The latitude routinely extended to columnists — who, let's face it, deal largely in the realm of opinion — shrinks when the subject is Islam or Palestine. Editors huddle and debate the potential repercussions from all possible angles.
I can think of no other constituency that is more respectfully — or hyper-obsequiously — treated. And it doesn't matter how carefully I qualify anything I say, or recount the kindnesses extended to me in Muslim countries (especially Afghanistan, my favourite place on earth) or how often I include all the deferential acknowledgments about Islam — a great religion of peace, its tenets hijacked in recent years by some extremists that commit barbarous acts in its name — it's never enough to satisfy those who accuse others of promoting hatred while never examining the hostile bitterness in their own hearts.

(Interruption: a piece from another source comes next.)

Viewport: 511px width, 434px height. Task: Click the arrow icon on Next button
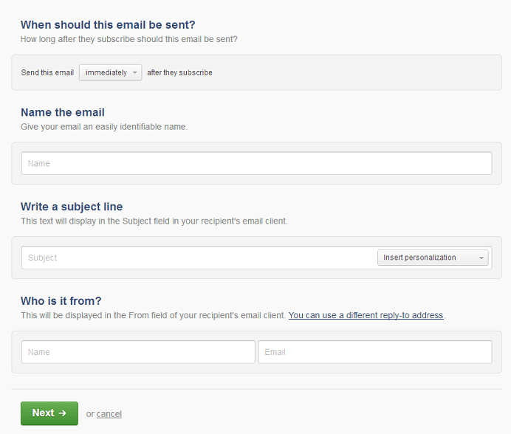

In this paper, commentators can bluntly equate President George W. Bush to Osama bin Laden, Israel be endlessly vilified as a terrorist state, the United States broadly demonized and caricaturized as a superpower gone nuts — and nobody bats an eye. That's all free speech, which I defend without reservation. But the goalposts shift when the subject is Islamist terrorism or the conflict in the Middle East.
Objectivity — a phony construct in itself — is not the same thing as balance.
Sometimes, there is no inherent balance and trying to wedge it in there simply subverts truth.